| Task requirements |
Everything from the line with "Task: Click the EU 40.5-44 size value" to the line with "Click the green Search magnifier icon" in the listing below, both lines included, needs to be copied exactly, apart from the pictures.

| Source records |
--
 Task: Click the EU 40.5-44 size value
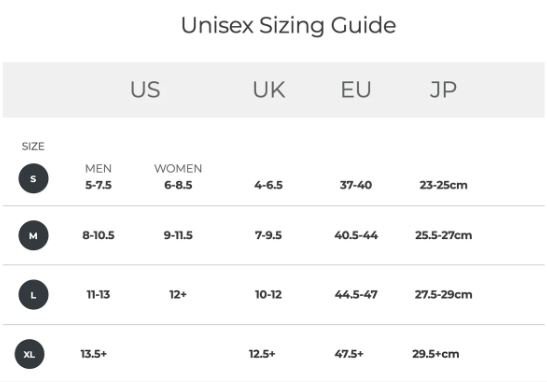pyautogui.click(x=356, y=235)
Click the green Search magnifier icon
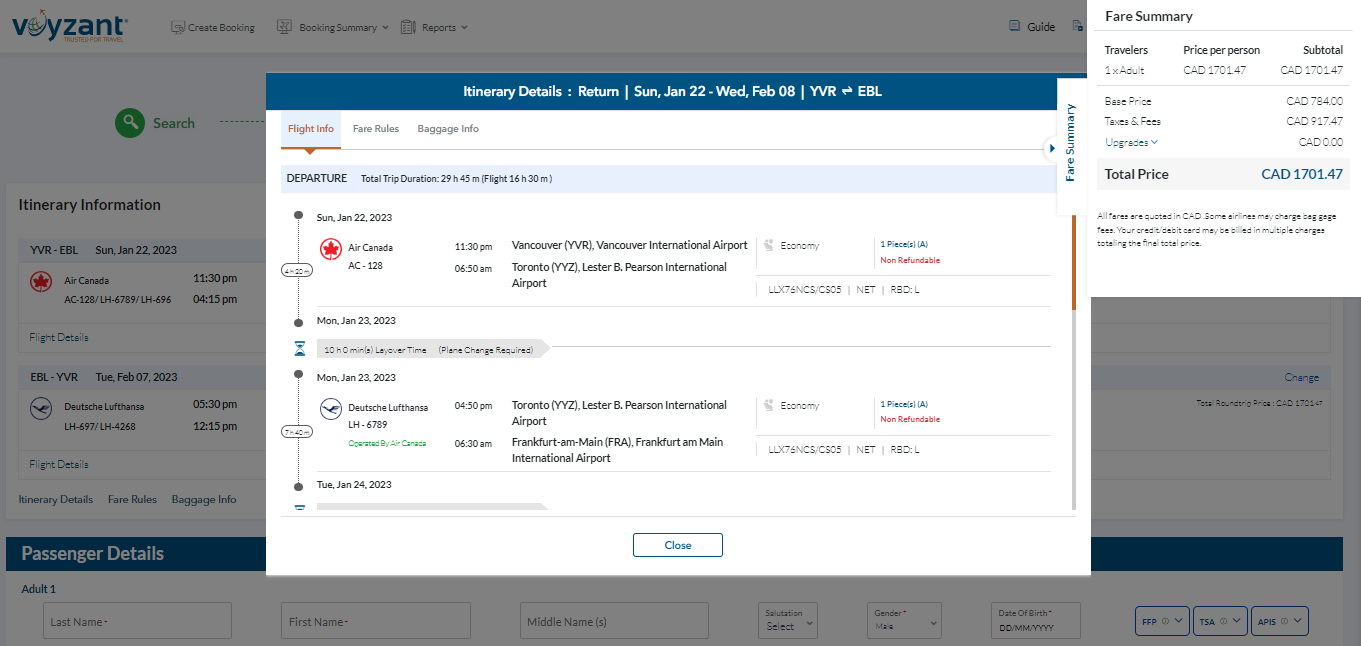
--
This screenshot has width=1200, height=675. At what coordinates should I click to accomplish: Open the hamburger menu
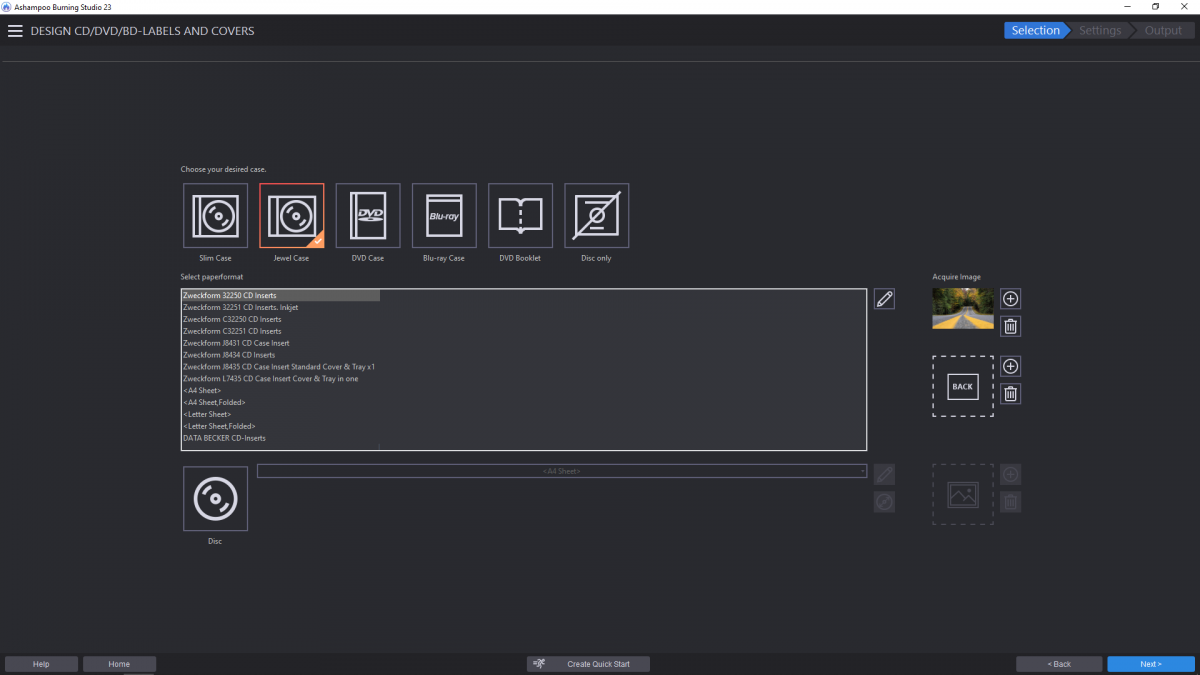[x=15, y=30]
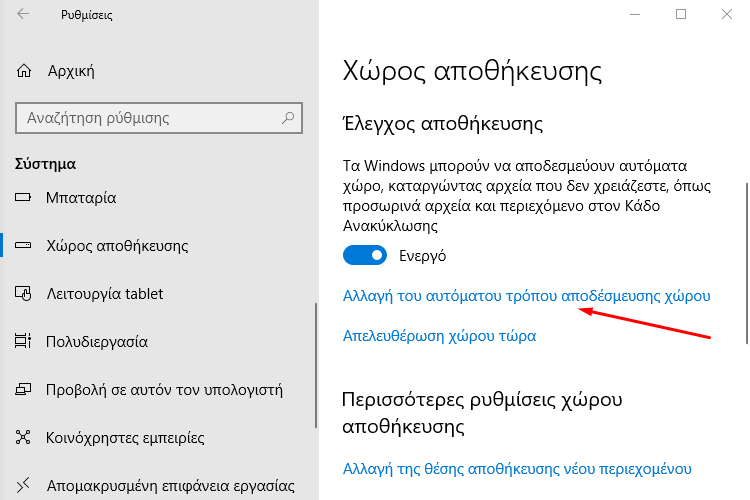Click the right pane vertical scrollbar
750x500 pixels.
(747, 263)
--
| Task response |
 Task: Click the EU 40.5-44 size value
pyautogui.click(x=356, y=235)
Click the green Search magnifier icon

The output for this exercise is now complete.